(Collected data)
——

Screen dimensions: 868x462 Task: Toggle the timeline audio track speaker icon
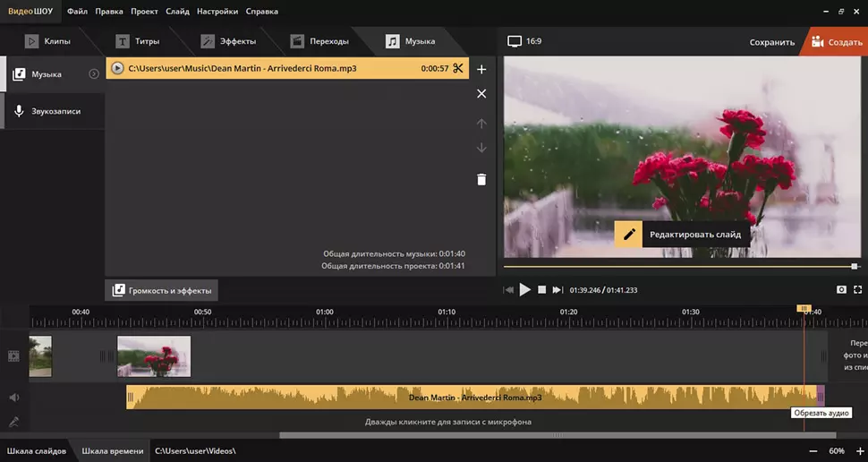13,398
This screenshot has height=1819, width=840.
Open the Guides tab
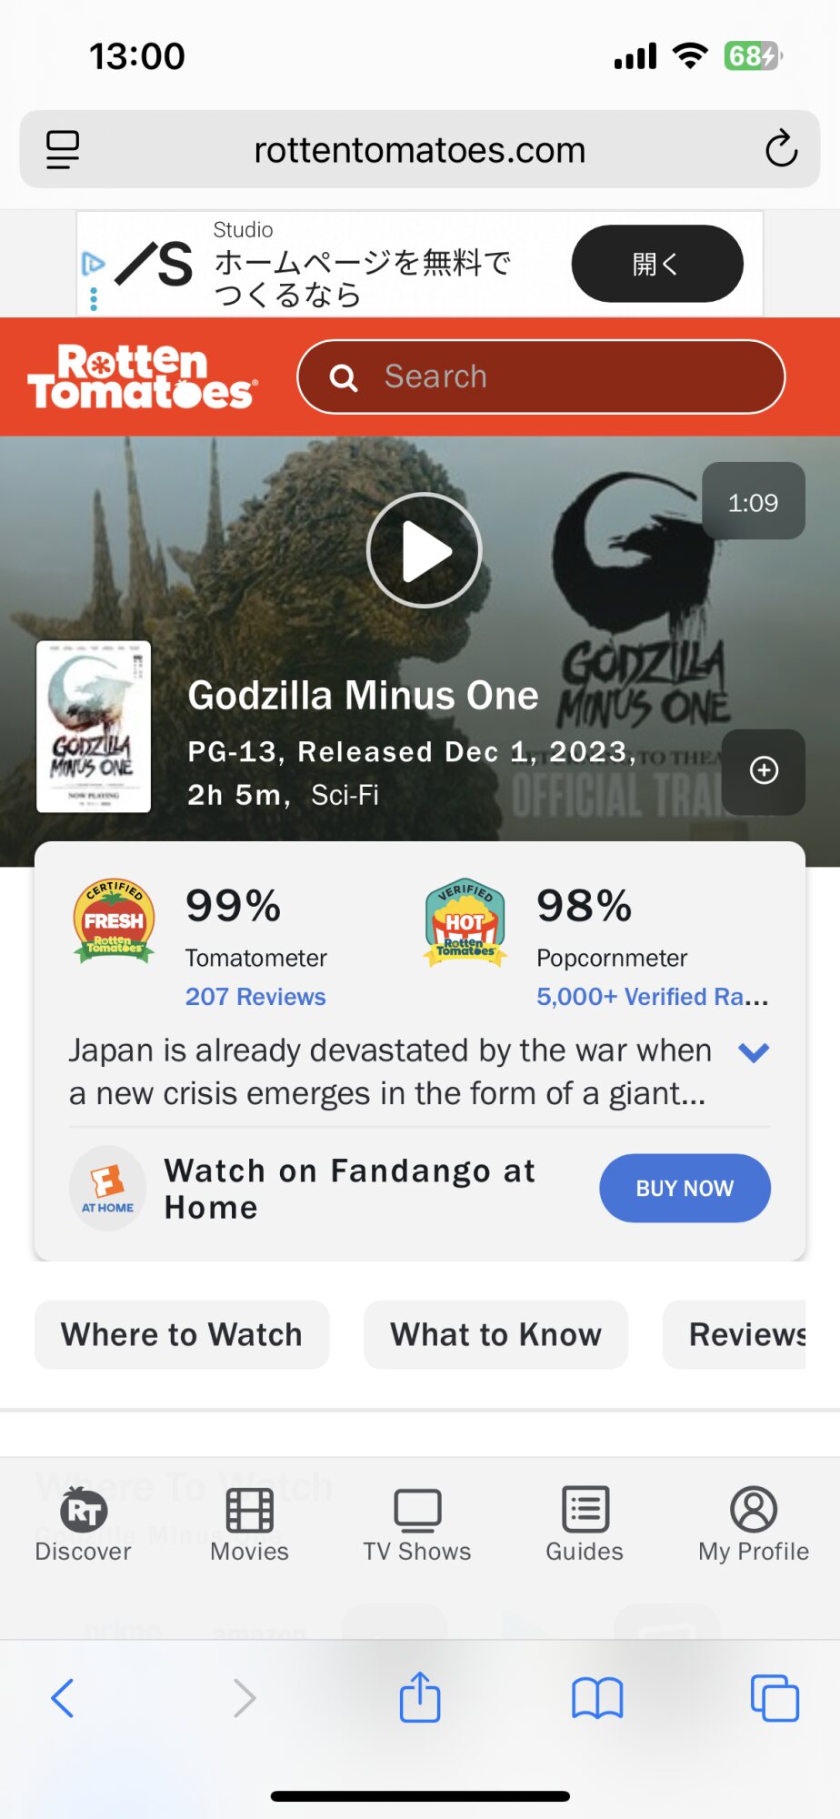pos(585,1523)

——

▸ WHAT NEEDS TO BE DONE
Line by line and exactly, reproduce the span from the line with "This screenshot has height=1819, width=840." through the end of the data above, both ends included, with pictures left out.

▸ PROBLEM SOLUTION
This screenshot has height=1819, width=840.
Open the Guides tab
pos(585,1523)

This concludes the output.